## Job 1
In the passage on China's frustration with U.S. stimulus, who said "We hate you guys," and what post did that person hold?
## Job 2
Summarize the passage on China's frustration with U.S. stimulus in two sentences.
## Job 3
Carry on the passage on China's frustration with U.S. stimulus from its final sentence.

## Passage given

We hate you guys
The elephant in the room is how the U.S. and the rest of the world pay for all this fiscal stimulus. The most obvious path is to print money. Despite China’s enormous reserves, China can’t hold up the world but is getting increasingly frustrated with it:
Even at the elite level, the sense of frustration occasionally bubbles over. "We hate you guys," Luo Ping, a director-general at the China Banking Regulatory Commission (CBRC), complained last week on a visit to New York. "Once you start issuing $1-$2 trillion . . . we know the dollar is going to depreciate, so we hate you guys, but there is nothing much we can do."
The path of least resistance seems to be resorting to the printing presses, but with Eastern Europe in trouble, the difficulties with the USD will not likely show up in the foreign exchange market, but the commodity market.

## Dataset extract
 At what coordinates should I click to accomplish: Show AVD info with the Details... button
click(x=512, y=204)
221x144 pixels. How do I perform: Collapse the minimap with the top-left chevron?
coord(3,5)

## Written answer 1
Luo Ping, a director-general at the China Banking Regulatory Commission (CBRC).

## Written answer 2
The most obvious way for the U.S. and the rest of the world to pay for fiscal stimulus is to print money, and China, despite its huge reserves, cannot hold up the world and is growing frustrated. A China Banking Regulatory Commission official said China expects trillions in new issuance to depreciate the dollar but can do little about it, and the passage predicts the dollar's difficulties will surface in the commodity market rather than the foreign exchange market.

## Written answer 3
A look at the Continuous Commodity Index, which is the continuation of the old CRB Index before its re-balancing in 2005 to give greater weight to the more liquid energy complex, shows that commodities prices appear to be stabilizing as a whole. The Baltic Dry Index is also giving the same message of stabilization.
Despite the underperformance of the energy sector relative to other commodities, I indicated before that energy stocks aren’t giving up their relative leadership in the market, indicating that the sector may lead this market up in the next cycle.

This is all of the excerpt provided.